Puma’s decision to resurrect the asset, which continued to be evaluated in investigator-initiated trials after 2016, rests on the belief that it has a future as a treatment of metastatic estrogen receptor-positive HER2-negative breast cancer, triple-negative breast cancer and small cell lung cancer.
The biotech enlisted Baylor University Medical Center’s Joyce O’Shaughnessy, M.D., and UPMC Hillman Cancer Center’s Taofeek Owonikoko, M.D., Ph.D., to make the case for the molecule in breast cancer and small cell lung cancer, respectively. In Puma’s statement, O’Shaughnessy and Owonikoko argued that the clinical data on alisertib in the indications, coupled with the unmet medical need, justify further study.
O’Shaughnessy served as the principal investigator on a U.S. Oncology Research-sponsored breast cancer trial that generated some of the data that persuaded Puma to pull the trigger on the deal.

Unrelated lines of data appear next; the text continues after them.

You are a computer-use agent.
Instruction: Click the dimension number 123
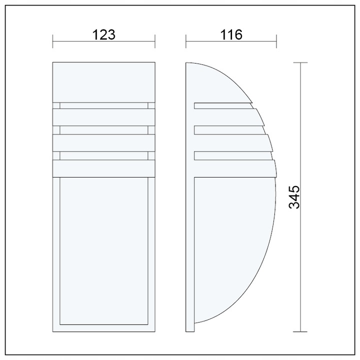(104, 34)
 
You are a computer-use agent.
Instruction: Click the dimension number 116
(231, 34)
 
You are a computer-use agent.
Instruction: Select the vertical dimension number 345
(294, 197)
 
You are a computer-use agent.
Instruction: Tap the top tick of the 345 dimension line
(300, 62)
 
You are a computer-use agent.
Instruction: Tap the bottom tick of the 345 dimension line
(300, 332)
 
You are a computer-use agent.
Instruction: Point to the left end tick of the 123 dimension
(53, 42)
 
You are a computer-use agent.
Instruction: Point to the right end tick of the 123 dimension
(155, 42)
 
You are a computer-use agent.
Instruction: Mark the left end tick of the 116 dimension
(186, 42)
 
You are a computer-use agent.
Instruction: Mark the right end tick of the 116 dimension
(276, 42)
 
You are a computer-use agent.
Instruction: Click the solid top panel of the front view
(104, 82)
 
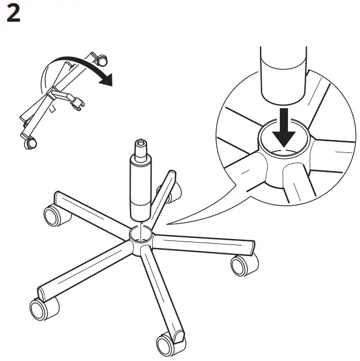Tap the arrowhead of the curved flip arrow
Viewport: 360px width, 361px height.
[105, 80]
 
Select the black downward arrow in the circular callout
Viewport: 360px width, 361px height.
[285, 132]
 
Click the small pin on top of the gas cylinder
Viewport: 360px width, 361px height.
[140, 143]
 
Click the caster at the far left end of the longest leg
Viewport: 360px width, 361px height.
[38, 308]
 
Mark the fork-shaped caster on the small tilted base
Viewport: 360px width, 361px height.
[75, 104]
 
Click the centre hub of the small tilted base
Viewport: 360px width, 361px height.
[56, 93]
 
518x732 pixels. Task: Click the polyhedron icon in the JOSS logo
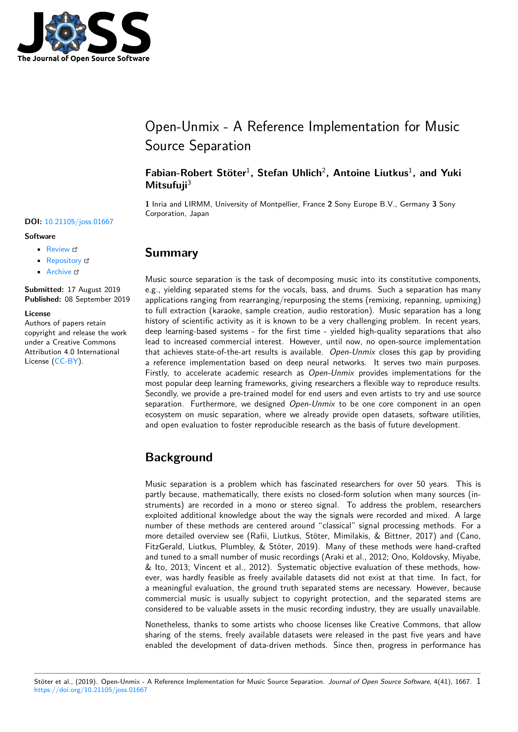(66, 33)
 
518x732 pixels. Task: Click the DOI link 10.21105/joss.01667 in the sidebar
(79, 222)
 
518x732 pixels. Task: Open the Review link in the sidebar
(58, 249)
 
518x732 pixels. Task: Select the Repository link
(64, 260)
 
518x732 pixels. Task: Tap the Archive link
(59, 272)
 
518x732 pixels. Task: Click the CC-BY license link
(66, 361)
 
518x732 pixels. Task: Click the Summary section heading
(171, 253)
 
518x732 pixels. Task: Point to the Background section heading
(179, 457)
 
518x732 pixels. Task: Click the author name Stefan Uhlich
(289, 173)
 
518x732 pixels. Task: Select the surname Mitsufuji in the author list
(166, 185)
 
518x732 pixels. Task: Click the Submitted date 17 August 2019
(94, 289)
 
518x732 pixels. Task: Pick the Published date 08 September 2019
(97, 299)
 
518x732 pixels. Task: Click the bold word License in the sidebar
(38, 314)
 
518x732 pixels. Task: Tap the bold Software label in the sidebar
(40, 236)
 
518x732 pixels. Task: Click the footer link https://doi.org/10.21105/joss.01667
(91, 690)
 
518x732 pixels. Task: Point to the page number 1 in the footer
(479, 681)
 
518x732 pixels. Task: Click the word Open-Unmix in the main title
(182, 127)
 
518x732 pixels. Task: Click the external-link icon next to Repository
(87, 261)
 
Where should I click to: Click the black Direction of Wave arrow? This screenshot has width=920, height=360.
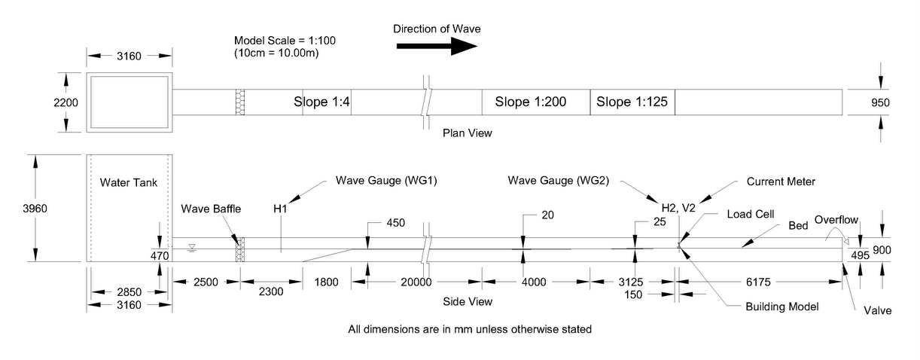[437, 46]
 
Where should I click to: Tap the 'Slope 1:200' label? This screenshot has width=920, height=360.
[530, 102]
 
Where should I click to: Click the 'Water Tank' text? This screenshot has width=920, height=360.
[126, 182]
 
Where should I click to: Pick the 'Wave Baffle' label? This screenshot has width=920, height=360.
[212, 209]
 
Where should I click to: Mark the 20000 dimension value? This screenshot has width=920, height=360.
[416, 282]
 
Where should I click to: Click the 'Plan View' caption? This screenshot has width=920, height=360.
[467, 134]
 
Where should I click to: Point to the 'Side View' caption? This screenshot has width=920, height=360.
[468, 302]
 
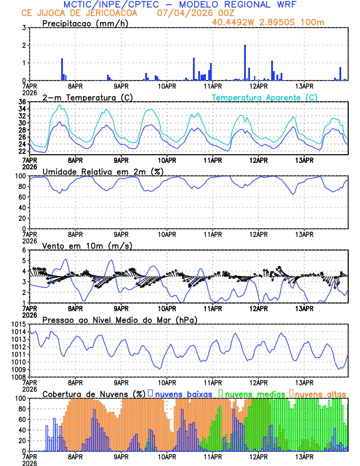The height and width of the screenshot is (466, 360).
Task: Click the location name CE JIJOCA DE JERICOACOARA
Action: [x=79, y=13]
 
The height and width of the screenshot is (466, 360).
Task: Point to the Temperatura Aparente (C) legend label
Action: [x=264, y=97]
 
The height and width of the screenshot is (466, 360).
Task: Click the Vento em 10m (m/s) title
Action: [x=87, y=245]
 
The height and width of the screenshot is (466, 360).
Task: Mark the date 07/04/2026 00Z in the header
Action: [x=187, y=13]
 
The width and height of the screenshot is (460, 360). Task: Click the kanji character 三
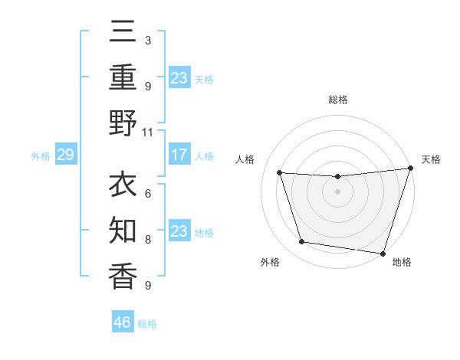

In the study, O’Shaughnessy and her collaborators linked the addition of oral alisertib with a reduced dose of weekly paclitaxel to a significant improvement in progression-free survival compared with paclitaxel alone.
Owonikoko co-authored a write-up of Takeda’s midphase small cell lung cancer trial. The improvement in progression-free survival in the alisertib arm, 3.32 months versus 2.17 months in the control arm, failed to persuade Takeda to move into phase 3, but better results may be possible by zeroing in on molecularly defined subpopulations.